[Wiersze elementów interfejsu]
>>>
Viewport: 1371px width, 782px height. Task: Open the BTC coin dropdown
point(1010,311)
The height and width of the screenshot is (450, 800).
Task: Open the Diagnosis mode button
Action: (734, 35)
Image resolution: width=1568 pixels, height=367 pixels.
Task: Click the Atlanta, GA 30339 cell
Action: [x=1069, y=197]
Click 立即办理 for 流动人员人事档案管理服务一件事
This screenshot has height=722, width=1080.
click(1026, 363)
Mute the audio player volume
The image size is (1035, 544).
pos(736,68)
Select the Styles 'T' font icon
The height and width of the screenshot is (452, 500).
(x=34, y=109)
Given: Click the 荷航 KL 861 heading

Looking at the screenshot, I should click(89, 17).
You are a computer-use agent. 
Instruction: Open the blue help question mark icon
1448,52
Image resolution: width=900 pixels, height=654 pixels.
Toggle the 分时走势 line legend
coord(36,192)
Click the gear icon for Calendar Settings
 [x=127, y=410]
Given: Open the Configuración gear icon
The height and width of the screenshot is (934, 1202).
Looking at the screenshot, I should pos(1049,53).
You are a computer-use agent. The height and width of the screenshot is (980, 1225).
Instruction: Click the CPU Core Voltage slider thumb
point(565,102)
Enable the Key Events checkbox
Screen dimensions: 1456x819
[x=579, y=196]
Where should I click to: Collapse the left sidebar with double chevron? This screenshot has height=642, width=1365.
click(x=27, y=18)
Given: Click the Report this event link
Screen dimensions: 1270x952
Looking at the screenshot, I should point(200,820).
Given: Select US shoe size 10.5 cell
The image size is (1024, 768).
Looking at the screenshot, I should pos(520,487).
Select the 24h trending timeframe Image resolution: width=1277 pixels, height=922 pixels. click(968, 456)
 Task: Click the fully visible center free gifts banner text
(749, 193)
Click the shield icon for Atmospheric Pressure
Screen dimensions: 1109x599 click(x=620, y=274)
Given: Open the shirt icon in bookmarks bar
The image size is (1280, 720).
<<<
### SZCZEGÓŁY ZADANIA
Proszę ponownie podać bez żadnych zmian wiersze od tego, który zawiera „Image resolution: width=900”, do tego, który zawiera „Looking at the screenshot, I should point(200,820).”, włącznie z obydwoma.

### ROZWIĄZANIE ZADANIA
Image resolution: width=900 pixels, height=654 pixels.
Toggle the 分时走势 line legend
coord(36,192)
Click the gear icon for Calendar Settings
 [x=127, y=410]
Given: Open the Configuración gear icon
The height and width of the screenshot is (934, 1202).
Looking at the screenshot, I should pos(1049,53).
You are a computer-use agent. The height and width of the screenshot is (980, 1225).
Instruction: Click the CPU Core Voltage slider thumb
point(565,102)
Enable the Key Events checkbox
Screen dimensions: 1456x819
[x=579, y=196]
Where should I click to: Collapse the left sidebar with double chevron? This screenshot has height=642, width=1365.
click(x=27, y=18)
Given: Click the Report this event link
Screen dimensions: 1270x952
Looking at the screenshot, I should point(200,820).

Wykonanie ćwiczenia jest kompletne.